All of these false statements are simply represented as undisputed “facts” that cannot be questioned. As a kind of “political correctness” tripwire meant to ensure that these false ideas are never questioned, Democrats further insist that anyone asking questions must be a “racist, fascist Nazi,” too. Rational argument no longer exists. In its place, Democrats give us name-calling, self-censorship, circular reasoning, and empty tautology.
America is very divided today. For most of its two-hundred-and-fifty-year history, though, America has been divided. It was birthed in revolution. It survived numerous attacks from foreign powers while still in its infancy. It grew up through radical social change, profound technological innovation, and endless waves of immigration. It has gone to war against itself, and it has gone to war against the world. It has endured hardships that have destroyed other nations. Nevertheless, its people have persevered, united, settled the wild frontier, built a continent, and prospered. We look over our shoulders and applaud American achievement without reflecting on our near escapes from American disaster.
Division does not signal disaster. Division is also opportunity. When societies are forced to confront great change, some wilt, while others rise to the occasion. America has been blessed with rare resilience. Our nation is unique in human history because it is predicated on the still revolutionary principle that legitimate political power originates with the people. We do not look to kings to tell us what we may or may not do. As our rights come directly from God, aristocrats just get in the way. Our institutions matter not because they are invested with power over us, but rather because we have lent those institutions some of our inherent powers so that they can properly defend our inherent rights.
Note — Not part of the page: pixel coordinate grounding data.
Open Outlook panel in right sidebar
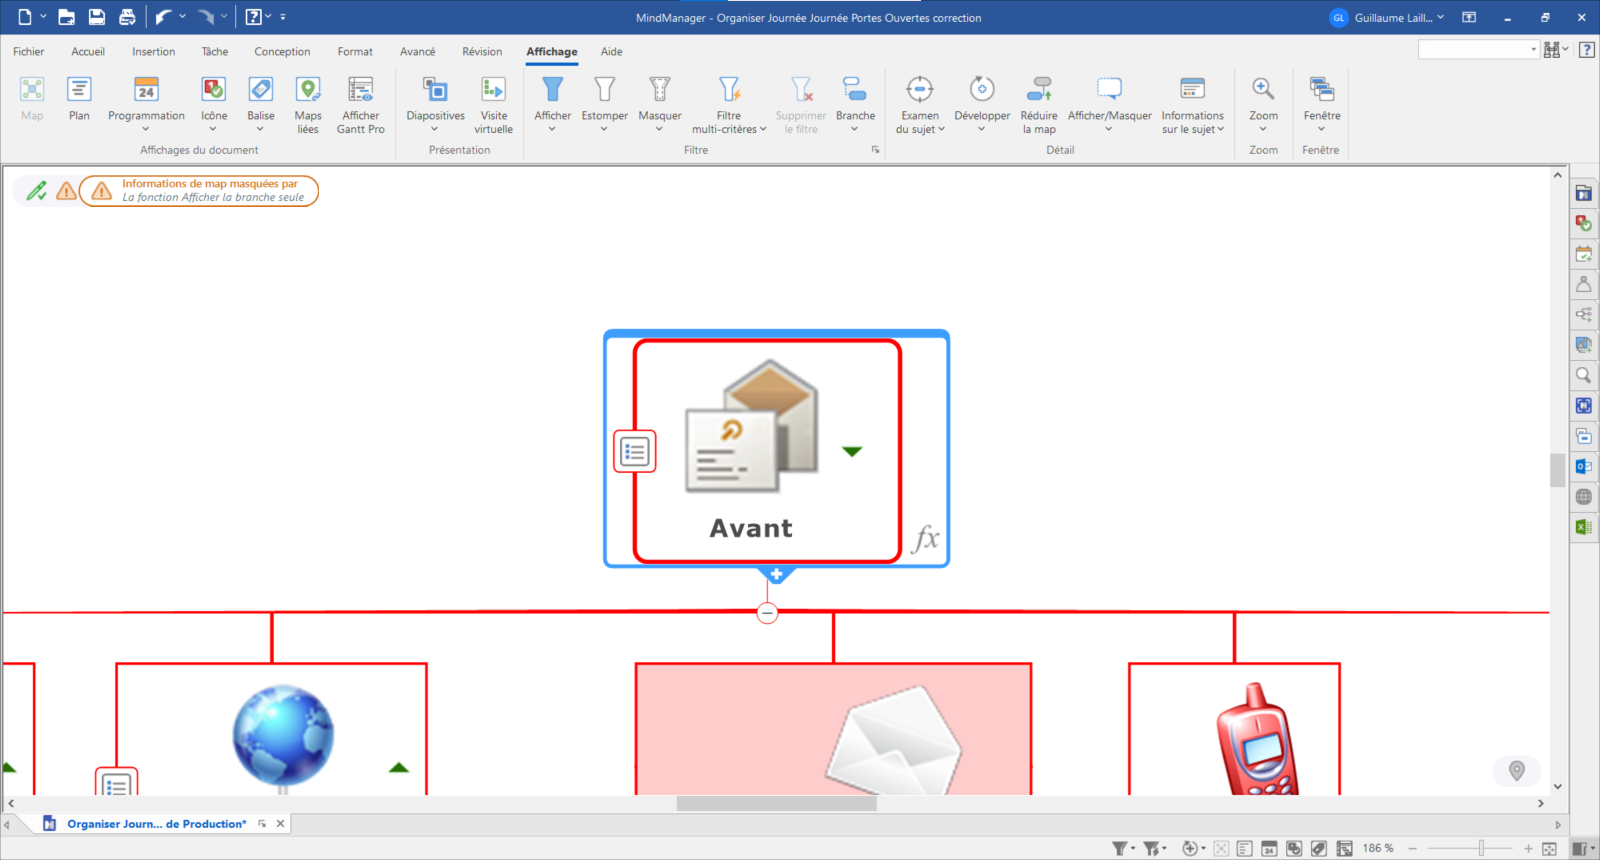Image resolution: width=1600 pixels, height=860 pixels. pos(1583,466)
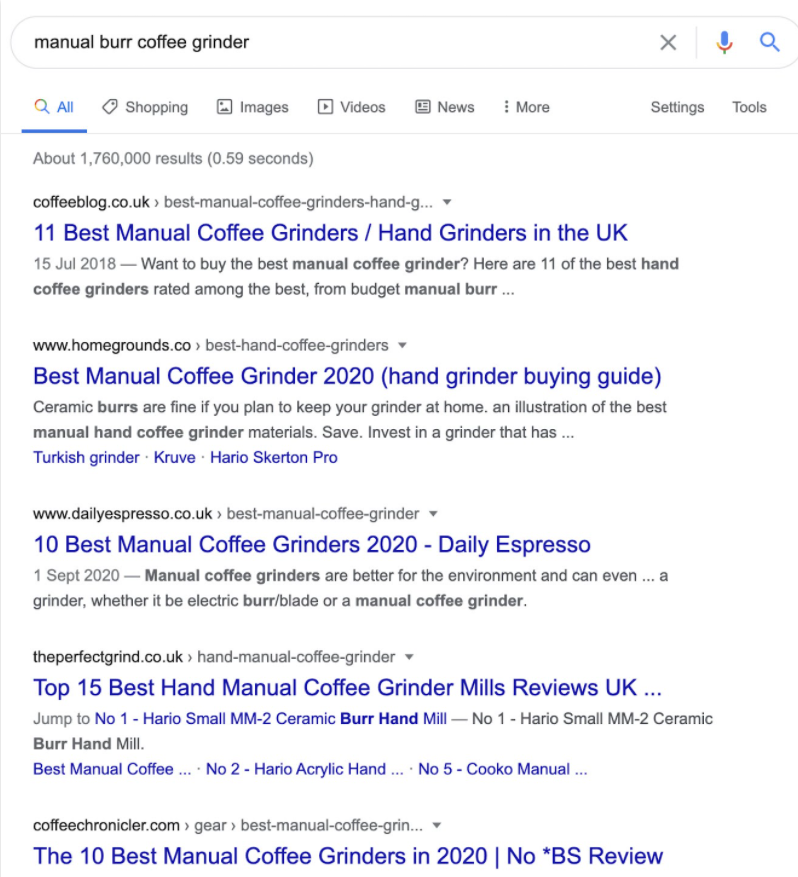Open the Tools menu
This screenshot has height=877, width=798.
point(749,107)
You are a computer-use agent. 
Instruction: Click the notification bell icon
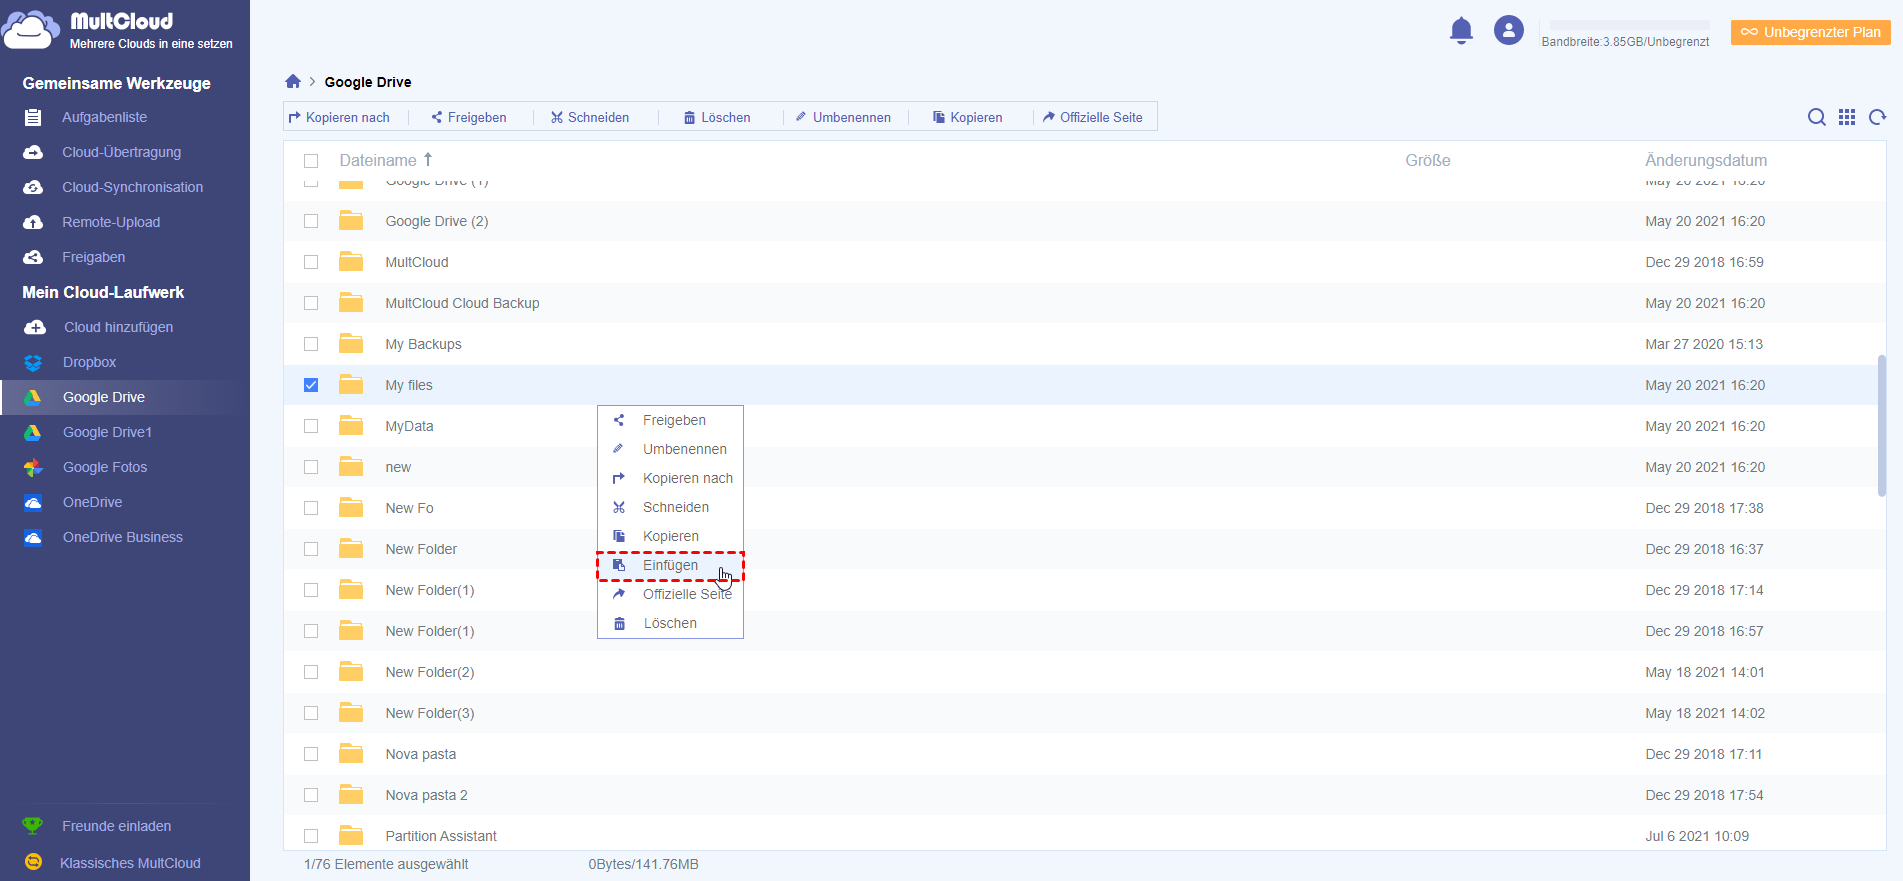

Neither presidents nor congresses nor corporations can grant us what is already ours.
It is with this understanding of our natural rights in mind that I encourage everyone to protect those rights personally. Read, learn, debate, and most importantly don’t give up just because giving up is in fashion these days. This country has been through far worse and survived. People who tell you that this is the end for America have a vested interest in seeing America end. Those stubborn enough to resist will ensure that our country lives.
To be sure, we deserve more than slogans, propaganda, and memes. We deserve civic leaders who can speak in complete sentences. We deserve members of Congress who can introduce cogent arguments — supported by salient facts and not calumnies, falsehoods, or red herrings. We deserve a new generation of leaders who remind us of Thomas Paine, Thomas Jefferson, Sam Adams, and George Washington. Perhaps they already move among us.
Do not mistake division for disease. Division is the engine that often spawns greatness. What we require is discernment. We require wisdom. We require courage. We require leadership. We require renewed faith in God’s grace. These are not always in abundant supply. But they are very American things.